パイナップル、パパイヤ、ザクロ、バナナ、リンゴ、ニンジン、トマト、レモン……。適当に、あれこれと組み合わせて、毎朝ぐいっと飲む。元気が出る。
2日はコロンビア・アジア・ホスピタルへ赴き、2年ぶりに総合健康診断。血液検査に始まり、X線や心拍数や、婦人科検診エトセトラ。病院のカフェで、朝食にドサ(米粉&豆粉製のパンケーキ風)を食べる我々。
翌日3日は、検査結果をもらいに再び。追加検診などもやってもらう。
わたしは、すべての値が標準で、なんの問題もなく。強いて言えば、学生時代からの腰痛(背骨下部の歪みによる)のため、エクササイズは欠かさずに、とのこと。夫は昔からの遺伝性高脂血症。これはわかっていたので仕方がない。それ以外は特に問題なく、健康な我々。
健康診断については、二年前、詳しくレポート(←文字をクリック)している。ちなみに当時は高級感漂う病院だったが、今は富裕層だけでなく、中流層、低所得者層らしき患者の姿も見られ、込み合っていた。よいことだと思う。
ここのシンプルなHRCバーガーが、結構お気に入り。
フレンチフライが今ひとつ新鮮でなかったので、新しく揚げ直してもらった。
そうしたら、とてもおいしかった。
昼間から、カクテルを飲みながら、ハンバーガーを食べる。
健康診断のあとの、微妙に退廃的なひととき。
休みの間に、何冊かの本を読んだ。
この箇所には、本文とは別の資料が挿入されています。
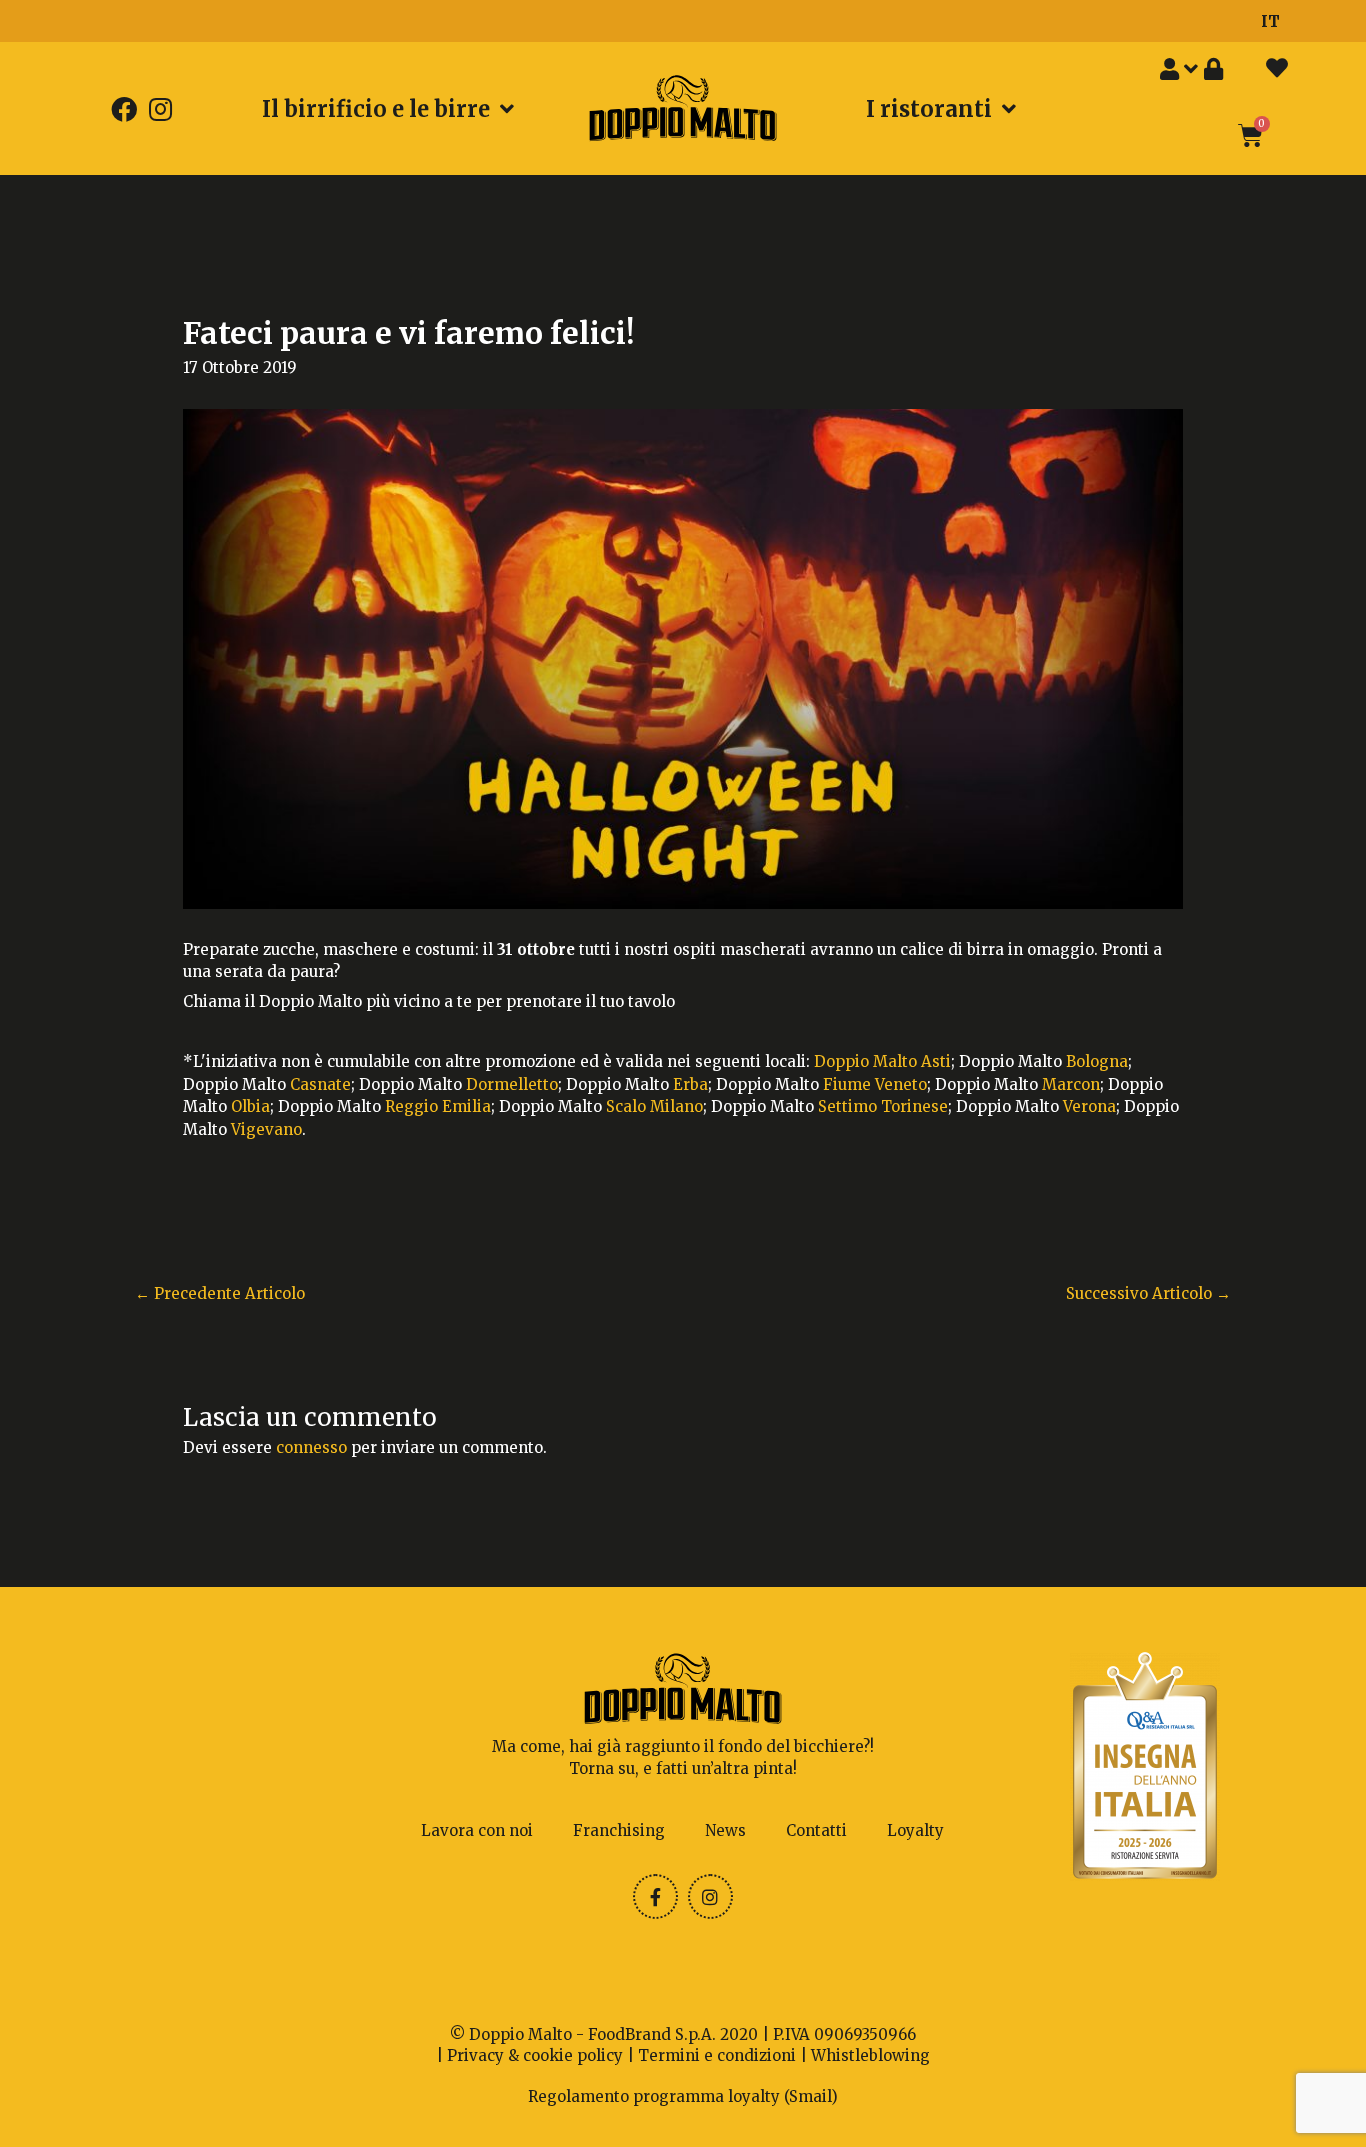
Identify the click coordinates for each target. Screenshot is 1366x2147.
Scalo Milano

印象に残ったのは、先日日本に帰国時、空港で急ぎ買い求めた書籍の中の2冊。
村上龍氏が好きだということもあるけれど(映画など、好きとはいえない作品もあるけれど)、テレビ番組を見られない身としては、この本が読めただけでもよかった。
そういえば、「ガイアの夜明け」も見たい番組だったが見られず、書籍化されたもの何冊か読んだが、これはあまりよくなかった。あまりにも、多くの人を紹介しすぎるがあまり、一人一人の記述が短く浅過ぎて。
デリーから、叔父ランジートと叔母ニナが遊びに来た。アルヴィンドの亡母アンジナの兄、そしてその妻だ。
1964年。アンジナがニューヨークに遊びに来ていたとき、当時ジョージタウン大学の学生だったニナと、偶然出会い、親しくなった。アンジナを介して、ランジートとニナは結婚したのだった。
わたしたちにとっても、彼らにとっても、ニューヨークはかけがえのない街。
11/26のムンバイテロ以降、空港のセキュリティが一段と厳しい……んだか厳しくないんだか、よくわからない。銃を携え、しかし談笑するポリスだかアーミーだかを、あちこちで見かける。
しかし土嚢に腰掛け、地面から垂直に銃を置き、銃口に顎を載せてくつろいでいるポリスを見た日には、夫と二人で目を見合わせて、「あり得ない!」
「誤射したら、どうするんだろ。顔、吹っ飛ぶよね」
「弾(タマ)、入ってないんじゃない?」
嗚呼。インドだもの。
いつもの果物屋の露店から、スイカと、旬のイチゴをお土産に。
「果物屋の兄さんから、名刺をもらったよ! 電話すれば、宅配してくれるらしいよ。
こんなカラフルな名刺持ってるなんて、カワイイよね!」
ひとひをしめくくる、小さくて、ほんのりとあたたかい、幸せ。